Let’s return to our discussion of cystic fibrosis. Cystic fibrosis (CF) is caused by a defect in a single transmembrane protein: cystic fibrosis transmembrane conductance regulator (CFTR), as seen in Figure 1. This regulator is a chloride ion channel that crosses through the plasma membrane. This channel is specifically active in epithelial tissues where it normally helps produce thin mucus via the movement of water. When mutated, the channel does not work properly and mucus becomes thick and viscous. This in turn leads directly to many of the symptoms of CF: thick, sticky mucus, frequent chest infections, and coughing or shortness of breath.
Figure 1. Panel 1 shows a properly working CFTR protein. Panel 2 shows a malfunctioning CFTR protein.
Cystic fibrosis is a difficult disease to treat. As we mentioned at the beginning of the module, patients with CF often suffer lung infections and sometimes require lung transplants. In addition to this, many CF patients are on one or more antibiotics at all times—even when healthy—to suppress infection. Several mechanical techniques are used to dislodge sputum and encourage its expectoration. In the hospital setting, chest physiotherapy is utilized. As lung disease worsens, mechanical breathing support may become necessary. Bi-lateral lung transplantation often becomes necessary for individuals with cystic fibrosis as lung function and exercise tolerance declines.

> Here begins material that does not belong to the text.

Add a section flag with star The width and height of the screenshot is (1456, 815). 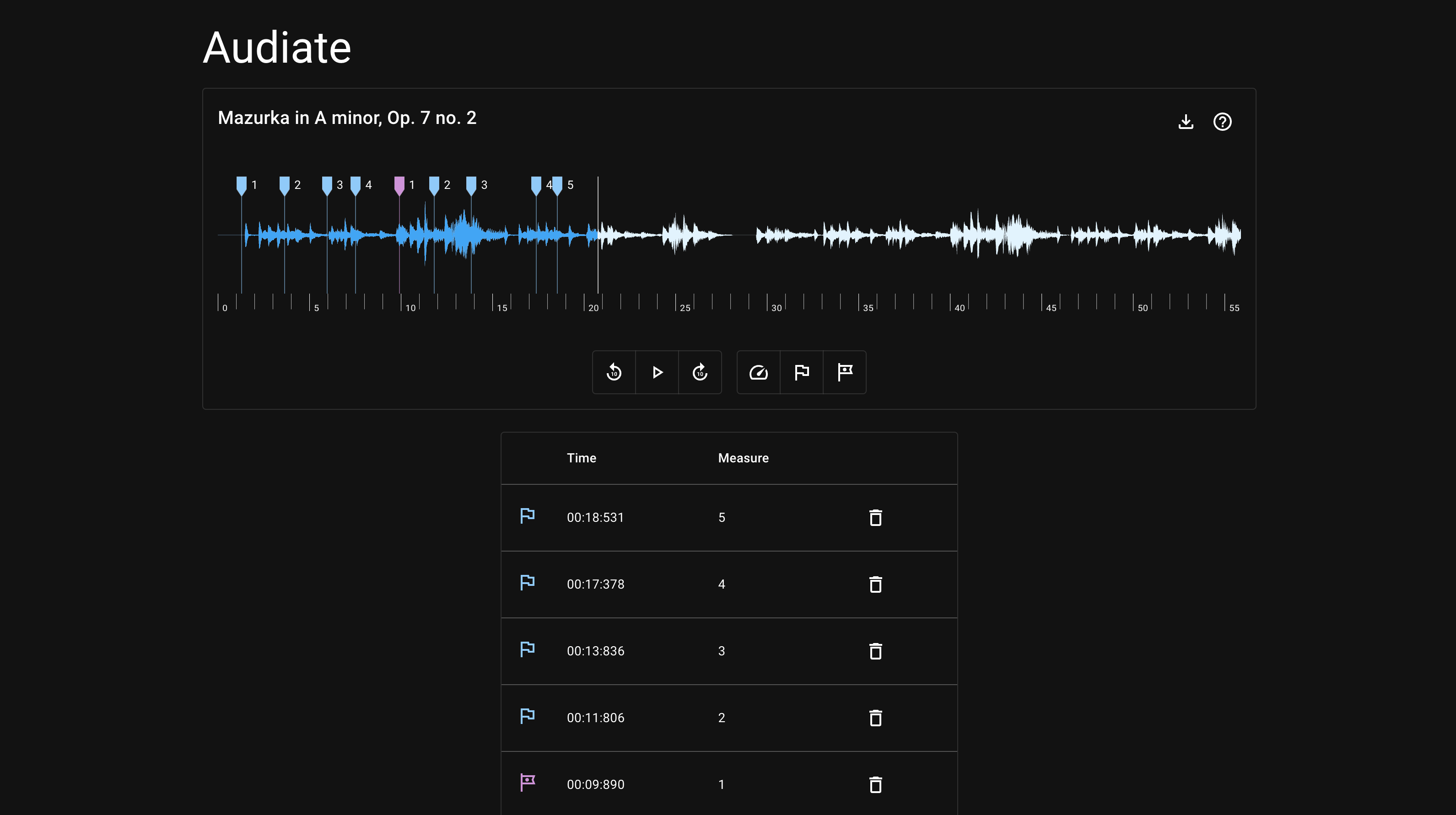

Gene therapy has been explored as a potential cure for cystic fibrosis. Ideally, gene therapy attempts to place a normal copy of the CFTR gene into affected cells. Transferring the normal CFTR gene into the affected epithelium cells would result in the production of functional CFTR in all target cells, without adverse reactions or an inflammation response. Studies have shown that to prevent the lung manifestations of cystic fibrosis, only 5–10 percent the normal amount of CFTR gene expression is needed.

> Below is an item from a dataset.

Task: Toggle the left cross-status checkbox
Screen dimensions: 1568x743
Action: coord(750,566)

Finally, a number of small molecules that aim at compensating various mutations of the CFTR gene are under development. About 10 percent of CF cases result from a premature stop codon in the DNA, leading to early termination of protein synthesis and truncated proteins. One approach to combating a faulty receptor is to develop drugs that get the ribosome to overcome this premature stop codon and synthesize a full-length CFTR protein.